Les directeurs de l’information ont constamment renforcé :

  • La formation et l’optimisation ne peuvent pas s’arrêter lors de la mise en service
  • La compétence des utilisateurs est un parcours à long terme, et non un jalon
  • La réalisation de la valeur nécessite un investissement soutenu
  • Sans développement continu, les systèmes sous-performent et créent une dette opérationnelle

Un dirigeant a bien résumé l’état d’esprit de la haute direction : “Ces systèmes sont vivants, respirables. La mise en œuvre n’est que le début. Le RCI provient de l’optimisation continue.”

Ce que les dirigeants des soins de santé devraient retenir

D’après les points de vue partagés dans l’ensemble de ce groupe de discussion CHIME, plusieurs thèmes stratégiques ont émergé et tous les dirigeants des soins de santé doivent prendre en compte lors de l’élaboration de leurs programmes d’imagerie d’entreprise :

  1. L’imagerie doit être régie comme un actif stratégique à l’échelle du système. Qu’il s’agisse de radiologie, de cardiologie, de pathologie numérique ou de spécialités multidisciplinaires, les approches cloisonnées créent des risques et des inefficacités.
  2. L’imagerie en nuage devient rapidement la norme de l’industrie. Les dirigeants doivent s’attendre à des transformations pluriannuelles impliquant la rationalisation de la plateforme, la refonte du flux de travail et de nouveaux modèles de soutien.
  3. L’IA représente à la fois des occasions élevées et un risque accru. Les cadres supérieurs doivent investir non seulement dans la technologie de l’IA, mais aussi dans la gouvernance, la surveillance et les cadres éthiques.
  4.  Les pénuries de talents deviendront plus perturbatrices que les lacunes technologiques. Les stratégies de recrutement, de rétention et de formation croisée pour les rôles d'imagerie et PACS doivent être priorisées.
  5. L’investissement continu — et non les solutions ponctuelles —permettra de différencier les employés à haut rendement.

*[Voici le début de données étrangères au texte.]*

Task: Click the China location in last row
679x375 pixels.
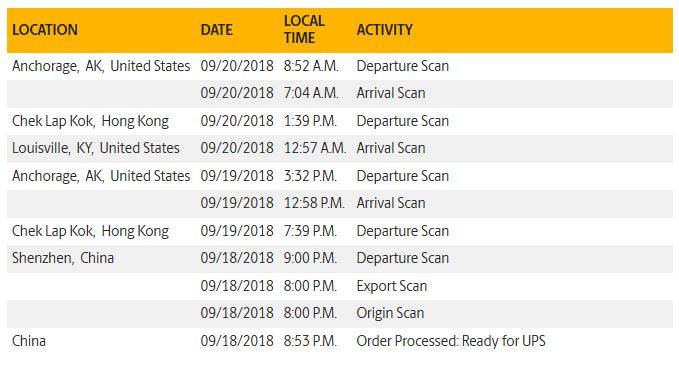Action: click(29, 341)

Les organisations qui s’engagent dans des stratégies d’optimisation pluriannuelles seront celles qui verront un RCI mesurable.

Les dirigeants des soins de santé font face à une transformation sans précédent de l’imagerie médicale, façonnée par les défis — de la main-d’œuvre, l’évolution rapide de la technologie, l’adoption du nuage et l’évolution des attentes des patients. Le groupe de discussion CHIME a fait une chose claire : j’ai passé d’une fonction de soutien à un pilier stratégique essentiel à l’entreprise.

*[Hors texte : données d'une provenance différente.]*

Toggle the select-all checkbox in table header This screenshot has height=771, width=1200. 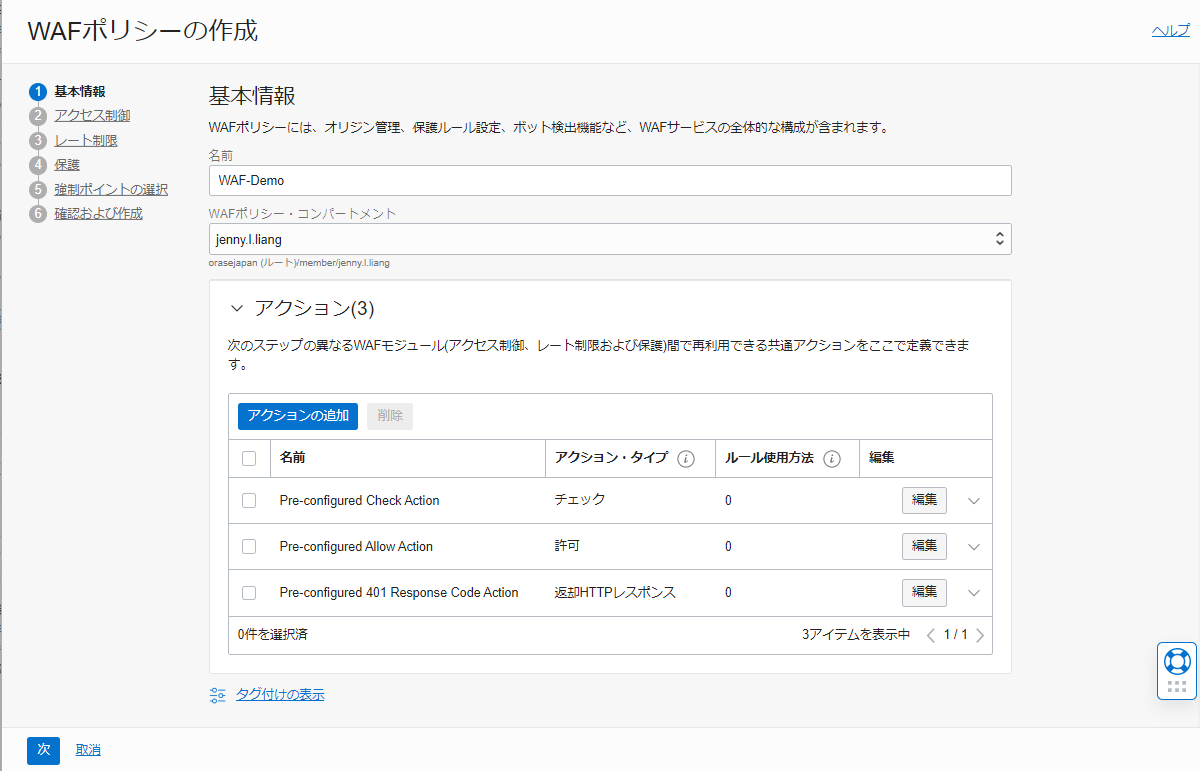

Les organisations qui adoptent ce changement avec clarté, leadership d’entreprise et investissements soutenus seront les mieux placées pour offrir des soins de meilleure qualité, améliorer l’efficacité opérationnelle et être concurrentielles efficacement dans un contexte de soins de santé en évolution rapide.

En savoir plus sur nos solutions de soins de santé.

Auteur

Mitchell Goldburgh.jpg

Mitchell Goldburgh

Mitchell Goldburgh, B.Sc., FSIIM est directeur de l’imagerie d’entreprise et de l’IA chez NTT DATA. Il possède plus de 40 ans d’expérience dans le domaine des soins de santé, y compris le développement de produits, la consultation et le développement commercial. Il est actuellement coprésident du sous-comité de liaison de l’industrie de l’apprentissage automatique pour la Society of Imaging Informatics in Medicine, fournissant des recherches sur le développement et l’adoption de l’intelligence artificielle.